One of the side effects of the large rise of Americans moving to Portugal is also the considerable use of unique US structures.
We have already written about the treatment of US LLCs in Portugal and it is now time to say a few words about S Corporations (S Corp / S-Corp) or LLCs that elect to be taxed as S-Corps.
S-Corps are a unique vehicle that is only available to US citizens. It is a desirable structure when living in the US because it shields some of the income that people have from social security payments, leading, mostly, to a reduced overall tax rate. S-Corps are also an efficient vehicle for various deductions.
However, for people living in Portugal, S-Corps (or LLC/SCorps) are not a recommended vehicle in our view, even for people with NHR status, for reasons explained below.
Income from S-Corp - US perspective
S-Corp must pay their shareholder-employees a reasonable salary. A reasonable salary needs to be a sensible market compensation. Most S-Corp shareholder-employees pay themselves approximately 40% of the profits as a salary. The IRS is cracking down on people trying to reduce the salaries below "reasonable".
Over and beyond the salary, the S-Corp can retain or distribute its profits. Distributed profits are not considered earned income and are therefore not subject to social security payments. They are, however, pass-through income, i.e. they are allocated to the owners regardless of whether they have been distributed or not.
It is important to remember that whilst distributions are exempt from social security payments in the US, there is another side to the coin - since they are not earned income, they will not be benefiting from the Foreign Earned Income Exclusions and will be fully taxed in the US.
Income from S-Corp - the Portugal position
As we have seen, S-Corp owner-employees much pay themselves a salary.
The double taxation treaty between the US and Portugal gives both countries taxation rights over salary income.
The default clause on salary income in the double taxation treaty sets out that salary is taxed at the country of residency unless the work is done in the other country. In other words, the default position is that work done from Portugal is taxed in Portugal regardless of where the employer is or where the clients are.

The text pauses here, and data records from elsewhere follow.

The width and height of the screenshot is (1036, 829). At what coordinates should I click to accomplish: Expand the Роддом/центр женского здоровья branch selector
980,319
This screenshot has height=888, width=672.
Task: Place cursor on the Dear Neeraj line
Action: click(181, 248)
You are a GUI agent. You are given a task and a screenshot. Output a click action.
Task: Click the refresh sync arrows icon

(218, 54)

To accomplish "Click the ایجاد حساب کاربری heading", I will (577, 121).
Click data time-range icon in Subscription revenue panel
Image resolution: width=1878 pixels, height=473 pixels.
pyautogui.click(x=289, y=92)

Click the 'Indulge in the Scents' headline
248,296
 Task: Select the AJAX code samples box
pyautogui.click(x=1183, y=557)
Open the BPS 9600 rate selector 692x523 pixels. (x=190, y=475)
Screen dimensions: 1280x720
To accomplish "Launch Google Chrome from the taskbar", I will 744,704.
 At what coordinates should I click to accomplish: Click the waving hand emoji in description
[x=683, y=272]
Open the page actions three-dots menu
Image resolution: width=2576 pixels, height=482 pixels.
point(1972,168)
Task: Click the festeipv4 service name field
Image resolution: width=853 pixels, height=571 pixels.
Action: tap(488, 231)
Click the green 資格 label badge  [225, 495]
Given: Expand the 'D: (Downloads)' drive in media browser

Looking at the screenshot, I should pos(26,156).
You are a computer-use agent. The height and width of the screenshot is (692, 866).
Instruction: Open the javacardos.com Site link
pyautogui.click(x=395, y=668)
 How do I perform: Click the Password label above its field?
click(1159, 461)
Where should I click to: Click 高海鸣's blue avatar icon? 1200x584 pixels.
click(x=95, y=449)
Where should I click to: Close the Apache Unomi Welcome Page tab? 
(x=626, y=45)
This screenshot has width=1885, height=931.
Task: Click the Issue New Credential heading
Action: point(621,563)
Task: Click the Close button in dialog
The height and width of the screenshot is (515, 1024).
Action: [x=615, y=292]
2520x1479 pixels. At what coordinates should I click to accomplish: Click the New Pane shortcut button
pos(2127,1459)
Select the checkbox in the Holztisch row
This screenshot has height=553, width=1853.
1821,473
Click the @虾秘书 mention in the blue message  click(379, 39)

However, the saving clause gives the US taxation rights over all income by US citizens regardless of what other clauses say.
The bottom line is that both countries can tax the salary.
Many people mistakenly believe that the fact that the combined effect of the US's right to tax the salary, the effective taxation in the US that is deducted at source and the NHR regime that exempts foreign sourced employment income that is taxed at the source country leads to no taxation in Portugal.
This position may be on many tax returns but it is legally wrong.
Since work done from Portugal, even for a US employer and US client is sourced in Portugal both in accordance with the double taxation treaty and in accordance with Portuguese domestic legislation, the NHR exemption does not apply as it only applies to foreign-sourced income.
The outcome is reverting to the default position - Portugal has the first right of taxation.
S-Corp employment income should therefore be reported to the tax authorities in Portugal as Portuguese-sourced income and tax should be paid in Portugal first, claiming a refund on the US tax return, leading to a cash-flow problem.
However, the problems do not end there. Employment income in Portugal is also subject to social security contributions in Portugal. Social security contributions in Portugal are paid BOTH by the employee AND by the employer.
Therefore, employees in Portugal should be income tax and social security and their S-Corp employers should technically register with the Portuguese authorities and pay employers' social security.
The combined effect of doing things "by the book" would be a tax rate of the salary portion of approximately 54% under the NHR regime with no social security cap.
Distributions from an S-Corp that is genuinely a US entity would likely follow the rationale set out in processo 2360/2016 (covered here in relation to LLCs) and will be considered foreign-sourced capital income that is exempt from tax in Portugal under the NHR regime.
However, the risks of partnership LLCs apply to this income in an equivalent manner. Particularly, if the S-Corp is managed from Portugal, it could be considered a tax resident in Portugal and thus not benefiting from the exemption.
When would S-Corps be a good structure?
When an S-Corp is very profitable, e.g. can legitimately pay a relatively small salary and relatively high distributions, it can be a better structure than a standard LLC.
In such a specific scenario, the combined benefits on the US and the fact that it is slightly less likely that its status as a company will be questioned in Portugal, can give the S-Corp the edge.
However, these are rare occasions.
We believe that S-Corps are a ticking time bomb.
There are many people not following the correct treatment who are under enormous risk of future audits in Portugal going 4 years backwards.
for those who have any flexibility, we generally do not favour S-Corps and recommend to sacrifice the social security benefits in exchange for a much more straight forward structure.